New Mexico’s largest city is famous for its balloon festival, but there’s more to Albuquerque than the colorful helium tents that graze its skies every fall. The city makes for a good base to explore nearby pueblos. And because it’s one of the major cities along the famed Route 66, the display of Americana around town is full on. When planning your itinerary for what to see and do in Albuquerque, be sure to check these places out.
Downtown and Old Town Albuquerque
Begin your sightseeing in downtown Albuquerque, where the old Route 66 passes through. You’ll come across historical buildings, such as the Kimo Theatre and the Hotel Andaluz. There are see neon signs lining the main street, now called Central Avenue. Downtown is the city’s hub for entertainment and nightlife; be sure to come back at night to experience everything it has to offer.

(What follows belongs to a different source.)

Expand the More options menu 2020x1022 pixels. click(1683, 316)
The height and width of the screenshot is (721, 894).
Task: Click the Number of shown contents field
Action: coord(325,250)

Old Town Albuquerque, a mere five-minute drive from the downtown area, cannot be more different. Here you’ll find some of the best-preserved and oldest pueblo-style structures in New Mexico. Make sure to stop by and check out the adobe church of San Felipe de Neri. Built in 1793, it’s one of the oldest colonial churches still standing in the United States and a must on what to see and do in Albuquerque.
Indian Pueblo Cultural Center
If you’re interested in the history and culture of the various Native American tribes that call New Mexico home, stop by the Indian Pueblo Cultural Center. This nondescript adobe building sits north of Old Town and contains a comprehensive compilation of information and cultural artifacts tied to the 19 New Mexican pueblos. In addition, this place has a decent café that serves traditional southwestern cuisine with lovely views of the Sandia mountain range.
Petroglyph National Monument
For the outdoor travel enthusiasts, I suggest adding the Petroglyph National Monument on your itinerary of what to see and do in Albuquerque. This national park contains one of the highest concentrations of petroglyphs in North America. Native Americans and early Spanish settlers carved these petroglyphs some 400-700 years back. There are also picnic tables and parking available for your rental camper van. If you plan to hike, note that trails are unguided. Stop by the visitor center prior to entering the park.
Sandia Peak and Ski Tramway
The Sandia Peak and Ski Tramway is a 2.7-mile vertical tram ride with unparalleled views of the Rio Grande valley. Upon reaching the summit, there are guided hiking trails in summer and ski runs in winter; or you can simply enjoy the breathtaking views. Adult tickets are $25 for a round trip ride or $15 for one-way.